Tuesday, October 5, 2010

Pre-cast concrete for Protected Lanes

 Precast concrete pavement slab -- precut to accommodate epoxy-coated load-transfer dowels -- is lowered into place on Utah's I-15 near Clearfield.
[Photo courtesy of Road Science naming precastr concrete roadway one of the five top trends in 2010]

From the article, who is talking about the lower costs of precast?
“Precast concrete pavement systems have been shown to accelerate construction time and be economically feasible, while still maintaining the quality of conventional repair methods,” said Ken Berg of the Utah DOT Research Division.
As the virtual technical auditor for the I-15 Superhighway project, I am determined to keep per mile construction costs below $3 million per the desert run from Victorville east.

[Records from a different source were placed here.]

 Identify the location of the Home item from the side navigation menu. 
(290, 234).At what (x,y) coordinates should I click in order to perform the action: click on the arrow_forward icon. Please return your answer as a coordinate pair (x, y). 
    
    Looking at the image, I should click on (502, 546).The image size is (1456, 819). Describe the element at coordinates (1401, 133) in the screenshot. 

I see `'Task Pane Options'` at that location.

That means we can service Vegas with basic road costs below a half billion, and still provide huge efficiency gains over rail.

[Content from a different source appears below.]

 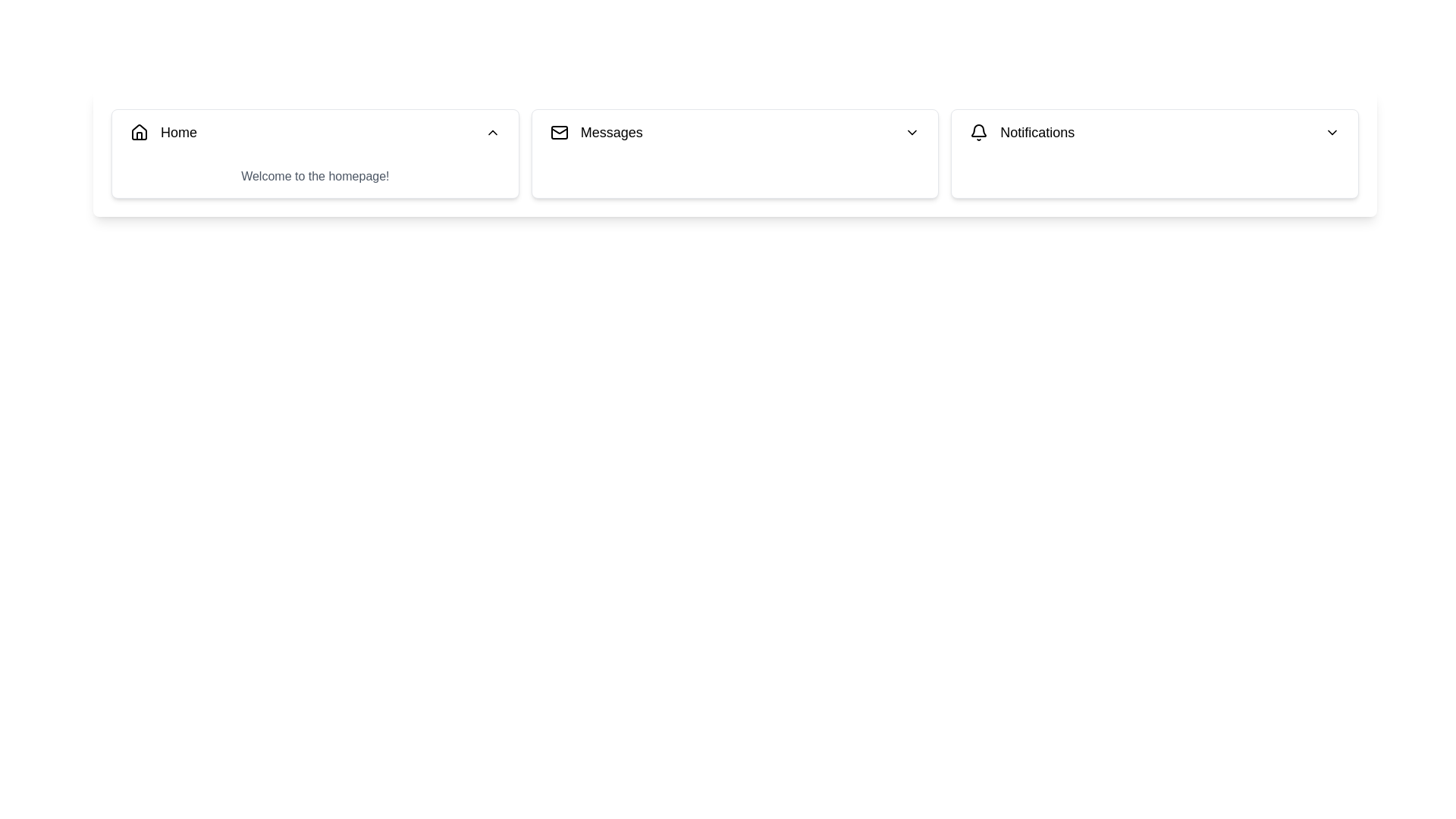 I want to click on the envelope icon representing mail in the Messages section of the top row interface, so click(x=558, y=131).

One can actually look along the route (web map) and see plenty of meridian. Add snap together precast concrete lanes to reduce the process to two steps, dirt prep and slab assembly. Merges and over passes can use the same erector set technology.

Since the superhighway is traffic controlled, lanes are immediately reversible. Hence, very low cost single lane exchanges can cover all traffic patterns. Lanes are narrow, due to lane guidance, making simpler construction units. Modular lane units can be dis-assembled and re-assembled for route modifications.

So, the project would build a pre-casting factory mid-way, and produce the modular units. They are moved up I-15 during construction by using the same median right-of-way obtained from the rights holders. That is, move them along the super highway with the usual long constellations of rubber wheeled trains.

So on I-15, a least, we have the hope of newer, more efficient lane construction, simpler transition between existing HOT lanes and  Protected Lanes; with narrow gauge modular design, and digital traffic control from construction through operations.

The goal would be: Within a year from the start of construction to see some portion of the protected super lanes be in operation, built along with the deployment of the new HOT lanes starting very soon in San Bernardino.  In other words, get the word out to the county planners in San Bernardino.